WHAT THE TASK REQUIRES: Show each line of the entries below in which the word "computer" appears.

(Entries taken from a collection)
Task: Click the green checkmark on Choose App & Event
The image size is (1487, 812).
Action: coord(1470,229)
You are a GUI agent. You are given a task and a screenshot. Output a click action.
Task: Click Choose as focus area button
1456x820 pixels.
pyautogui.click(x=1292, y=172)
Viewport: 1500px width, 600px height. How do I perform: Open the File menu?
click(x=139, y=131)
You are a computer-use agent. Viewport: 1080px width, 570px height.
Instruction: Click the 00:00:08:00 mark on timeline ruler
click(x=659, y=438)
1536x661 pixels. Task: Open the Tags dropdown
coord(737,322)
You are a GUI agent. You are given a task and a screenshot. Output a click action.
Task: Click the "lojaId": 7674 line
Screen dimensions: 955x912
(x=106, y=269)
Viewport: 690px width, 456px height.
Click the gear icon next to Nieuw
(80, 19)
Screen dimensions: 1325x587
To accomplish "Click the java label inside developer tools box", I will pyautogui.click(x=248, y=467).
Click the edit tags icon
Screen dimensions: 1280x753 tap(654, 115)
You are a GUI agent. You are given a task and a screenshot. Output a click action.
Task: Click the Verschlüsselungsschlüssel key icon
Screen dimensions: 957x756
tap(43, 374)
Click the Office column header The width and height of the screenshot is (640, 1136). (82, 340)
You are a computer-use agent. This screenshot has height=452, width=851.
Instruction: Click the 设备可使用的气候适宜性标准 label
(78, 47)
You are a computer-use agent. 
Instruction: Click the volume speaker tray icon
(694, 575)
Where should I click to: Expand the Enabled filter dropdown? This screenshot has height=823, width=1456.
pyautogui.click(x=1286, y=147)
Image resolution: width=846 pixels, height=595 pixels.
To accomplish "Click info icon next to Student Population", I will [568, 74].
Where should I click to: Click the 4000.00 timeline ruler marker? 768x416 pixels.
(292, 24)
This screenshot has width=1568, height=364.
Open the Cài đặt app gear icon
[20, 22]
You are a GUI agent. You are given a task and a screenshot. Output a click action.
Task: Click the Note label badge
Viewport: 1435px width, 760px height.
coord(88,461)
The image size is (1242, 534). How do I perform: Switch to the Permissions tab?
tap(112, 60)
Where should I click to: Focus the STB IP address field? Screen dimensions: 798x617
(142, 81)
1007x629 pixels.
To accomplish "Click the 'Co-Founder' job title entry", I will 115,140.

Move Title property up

SOLUTION BELOW:
You are a computer-use agent. Viewport: 1080px width, 570px height.
You are a computer-use agent. This screenshot has height=452, width=851.
You are a computer-use agent. 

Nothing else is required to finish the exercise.